# Why is there a hydrogen emission spectrum?

Jun 24, 2017

Well, the same reason why any atom has an emission spectrum... because everything composed of atoms can absorb light, and consequently emit light upon relaxation of the electrons in the atoms. Atoms are particularly interesting in that they have discrete emission spectra, i.e. there is no line broadening, and the "peaks" are all lines. This is due to the quantization of the energy levels with respect to quantum numbers. Here, hydrogen atom energy levels are quantized to the principal quantum number $n = 1 , 2 , . . . , \infty$, in integer increments. The energies for hydrogen atom are given by

${E}_{n} = - \frac{\text{13.60569253 eV}}{n} ^ 2$

and energy transitions are thus given by the Rydberg equation

$\Delta E = {E}_{f} - {E}_{i} = - \text{13.60569253 eV} \left(\frac{1}{n} _ {f}^{2} - \frac{1}{n} _ {i}^{2}\right)$

from initial state with energy ${E}_{i}$ to final state with energy ${E}_{f}$ with corresponding quantum numbers ${n}_{i}$ and ${n}_{f}$, respectively.

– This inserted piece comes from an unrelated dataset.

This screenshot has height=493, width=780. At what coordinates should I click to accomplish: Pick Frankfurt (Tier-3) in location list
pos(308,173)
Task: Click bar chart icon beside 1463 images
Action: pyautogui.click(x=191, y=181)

The corresponding wavelength-based Rydberg equation would be:

$\frac{1}{\lambda} = \frac{{E}_{f} - {E}_{i}}{h c} = - \frac{e \cdot \text{13.60569253 eV}}{h c} \left(\frac{1}{n} _ {f}^{2} - \frac{1}{n} _ {i}^{2}\right)$

where:

• $h = 6.62607004 \times {10}^{- 34} \text{J"cdot"s}$ is Planck's constant.
• $c = 2.99792458 \times {10}^{8} \text{m/s}$ is the speed of light.
• $e = 1.60217662 \times {10}^{- 19} \text{J/eV}$ is based on the charge of an electron.

(usually you see the constant in front to be written as $109737.316$ ${\text{m}}^{- 1}$, the Rydberg constant in ${\text{m}}^{- 1}$.)

So one can find the wavelengths corresponding to each energy transition. Thus, we have linked the discrete wavelengths in the emission spectra to the quantization of energy levels.